Are you panicking about #mid? Freaking out about how your taste is suddenly in jeopardy? Questioning your clothes, furniture, the cafes you visit? Any idea what I’m whanging on about?
Mid is TikTok slang (2.8 billion tags and counting). It means mediocre: not basic, but, crucially, not cool either. And it’s being used as an IYKYK social sneer aimed at, well, a lot of the stuff you probably like. The primary targets appear to be the trappings of consumer cool. We all know #basic when we see it — depending on your #levels it can be anything from Karens to K-Swiss. But according to TikTok groupthink, #mid is much broader.
#mid is stuff you like
In a recent mid-adjacent article for the New Statesman entitled ‘Everything is Clapham now‘, writer Josiah Gogarty condemns all manner of things to a giant amorphous ghetto he calls ‘semi-cool’: pleated trousers, the BFI, mid-century furniture, a Mubi subscription, vintage posters, day festivals, Four Tet — youch!
The goal of #mid seems to be the continual body slamming of middle-income, culturally aspirational people. People who think that by wearing a certain brand, buying or eating a certain thing, can, and does, make you cool. Culture’s constant homogenisation and commercialisation of what cool is supposed to be, simply means there are lots of targets.
Hay furniture, microbreweries, natural orange wine anyone? What about New Balance or Vejas? Or deliberately wonky pottery and Studio Arhoj ‘shapes’?
Do you still obsess over new Apple products? Do you always order sharing plates? Do you think Ganni is the coolest womenswear shop in the world? Sorry, but it’s Aperol Spritzes all round! A massive audience of TikTokists think you’re wack. And by ‘wack’, I obviously mean mid.
Dazed’s inaugural podcast Logged On, devotes an entire episode to ‘The Mid’. Give it a listen, if only to hear host Günseli Yalcinkaya and guest Shumon Basar struggle to define what #mid actually is, and (most tellingly) give examples of things that are definitely not mid, but genuinely cool.
The best Yalcinkaya can suggest is an illegal rave. While Basar (presumably with a straight face) suggests that a meme he saw of a guy wearing skinny jeans over the top of a pair of those cartoon MSCHF boots is cool. Although he went on to caveat that this coolness had an extremely short shelf-life and in 24 hours it might no longer be cool. I guess that’s why they get paid the big bucks.
#mid is not new
The thing is, there is nothing new in this. The middle chunk of the Rogers Adoption Curve (circa 1962) illustrates the highest and broadest endorsement of an idea or product within any given culture. Adding the disdainful hashtag is new, but the academic principle is well worn.
But of course, it is the duty of the young to sneer at the old. To kick against the cultural establishment. To appraise its values and find them wanting.
However, unlike the counterculturalists of old, today’s youth have been born into a design saturated landscape. The ‘designer’ 1980s kicked off a full-blown commodification of taste that now permeates anything and everything you encounter.
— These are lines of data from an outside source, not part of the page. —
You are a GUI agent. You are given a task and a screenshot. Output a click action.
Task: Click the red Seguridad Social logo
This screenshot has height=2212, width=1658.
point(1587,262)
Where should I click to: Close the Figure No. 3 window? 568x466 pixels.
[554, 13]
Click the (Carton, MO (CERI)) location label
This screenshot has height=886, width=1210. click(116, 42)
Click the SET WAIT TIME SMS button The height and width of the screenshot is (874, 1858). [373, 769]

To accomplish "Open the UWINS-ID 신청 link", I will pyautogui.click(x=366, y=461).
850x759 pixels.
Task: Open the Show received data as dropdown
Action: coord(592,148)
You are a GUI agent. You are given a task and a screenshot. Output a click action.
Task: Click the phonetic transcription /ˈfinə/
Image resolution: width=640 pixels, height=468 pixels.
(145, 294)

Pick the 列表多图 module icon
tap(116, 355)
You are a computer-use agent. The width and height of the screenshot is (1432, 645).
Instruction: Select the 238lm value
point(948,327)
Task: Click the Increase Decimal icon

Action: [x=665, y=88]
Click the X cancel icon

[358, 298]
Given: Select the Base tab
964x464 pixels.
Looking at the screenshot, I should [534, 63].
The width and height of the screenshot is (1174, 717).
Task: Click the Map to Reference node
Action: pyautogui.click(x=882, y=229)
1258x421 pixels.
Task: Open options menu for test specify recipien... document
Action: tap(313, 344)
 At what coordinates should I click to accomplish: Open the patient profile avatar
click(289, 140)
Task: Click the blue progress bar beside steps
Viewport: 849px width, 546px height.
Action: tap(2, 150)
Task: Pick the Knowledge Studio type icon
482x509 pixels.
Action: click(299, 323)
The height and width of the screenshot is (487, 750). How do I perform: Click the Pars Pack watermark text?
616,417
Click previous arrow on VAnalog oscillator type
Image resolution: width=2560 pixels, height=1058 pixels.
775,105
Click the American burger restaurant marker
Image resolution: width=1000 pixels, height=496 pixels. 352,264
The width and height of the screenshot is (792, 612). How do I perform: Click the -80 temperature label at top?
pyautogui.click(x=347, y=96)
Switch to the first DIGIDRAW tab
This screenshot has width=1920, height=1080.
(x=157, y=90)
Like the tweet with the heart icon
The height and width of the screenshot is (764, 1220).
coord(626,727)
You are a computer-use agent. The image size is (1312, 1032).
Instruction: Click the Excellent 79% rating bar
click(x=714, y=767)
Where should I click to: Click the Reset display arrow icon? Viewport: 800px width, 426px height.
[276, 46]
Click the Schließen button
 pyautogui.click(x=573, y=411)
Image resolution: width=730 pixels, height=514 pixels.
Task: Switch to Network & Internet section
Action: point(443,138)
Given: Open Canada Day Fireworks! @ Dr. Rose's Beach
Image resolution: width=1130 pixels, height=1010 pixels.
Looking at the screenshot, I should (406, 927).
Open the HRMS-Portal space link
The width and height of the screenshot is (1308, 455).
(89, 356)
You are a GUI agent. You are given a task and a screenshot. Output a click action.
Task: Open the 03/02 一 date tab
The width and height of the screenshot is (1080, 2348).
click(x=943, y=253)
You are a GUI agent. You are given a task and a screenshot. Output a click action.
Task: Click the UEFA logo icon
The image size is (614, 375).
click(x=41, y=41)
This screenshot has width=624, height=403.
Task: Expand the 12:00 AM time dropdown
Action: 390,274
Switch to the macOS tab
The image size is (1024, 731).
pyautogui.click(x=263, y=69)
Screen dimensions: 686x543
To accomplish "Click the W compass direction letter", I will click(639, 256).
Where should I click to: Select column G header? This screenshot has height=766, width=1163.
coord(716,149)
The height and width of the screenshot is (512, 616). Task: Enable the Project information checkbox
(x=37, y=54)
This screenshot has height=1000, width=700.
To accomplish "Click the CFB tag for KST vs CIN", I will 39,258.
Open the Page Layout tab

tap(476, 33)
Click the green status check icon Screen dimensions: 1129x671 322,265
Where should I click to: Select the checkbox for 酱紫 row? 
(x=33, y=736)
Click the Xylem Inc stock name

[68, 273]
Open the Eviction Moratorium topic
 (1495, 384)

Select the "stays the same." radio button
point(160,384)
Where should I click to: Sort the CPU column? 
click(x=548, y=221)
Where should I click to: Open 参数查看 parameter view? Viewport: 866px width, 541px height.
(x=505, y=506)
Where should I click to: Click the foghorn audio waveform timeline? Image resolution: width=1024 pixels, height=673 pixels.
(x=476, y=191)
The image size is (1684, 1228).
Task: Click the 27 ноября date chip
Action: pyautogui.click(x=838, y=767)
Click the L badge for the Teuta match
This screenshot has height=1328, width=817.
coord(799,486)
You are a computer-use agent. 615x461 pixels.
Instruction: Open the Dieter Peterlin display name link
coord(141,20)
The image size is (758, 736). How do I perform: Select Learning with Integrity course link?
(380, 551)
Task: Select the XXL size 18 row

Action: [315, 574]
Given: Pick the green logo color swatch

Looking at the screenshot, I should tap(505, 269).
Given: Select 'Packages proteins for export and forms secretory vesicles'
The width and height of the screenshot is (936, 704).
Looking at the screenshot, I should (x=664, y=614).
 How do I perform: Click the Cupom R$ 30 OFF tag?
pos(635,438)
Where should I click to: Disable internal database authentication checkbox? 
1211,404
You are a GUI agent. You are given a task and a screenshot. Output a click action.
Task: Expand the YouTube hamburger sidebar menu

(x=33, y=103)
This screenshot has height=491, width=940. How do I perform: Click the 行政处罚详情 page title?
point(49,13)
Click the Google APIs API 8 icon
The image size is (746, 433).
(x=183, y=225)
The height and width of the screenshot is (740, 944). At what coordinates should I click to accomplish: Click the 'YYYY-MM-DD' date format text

Imagine what it’s like for a teen today. Your mum’s ordering Muuto shelving systems. Grandad’s listening to Paul’s Boutique on Spotify. And you’re wearing the same Nikes as your dad. This kind of cross-generational melting pot of acceptable culture just didn’t exist for Gen X and Y. Back in the 80s your dad wore shoes you wouldn’t be seen dead in — that’s how you knew he was your dad.
That TikTokers are recognising this blandification and pushing back is not surprising.
In search of a culture
Perhaps #mid is just the silent scream of the first generation without their own culture? As we’ve seen, a hyper-digitally connected world, one where ideas are rinsed and dismissed at frightening speed, doesn’t appear fertile ground for growing meaningful youth sub-cultures. Maybe #mid is simply Gen Z’s punk? A sort of, crowd-sourced ‘up yours!’
Either way, if #mid targets your sacred cows, don’t worry. It will come and go, just like everything else. Soon tagging something mid will be the most #mid thing you can do.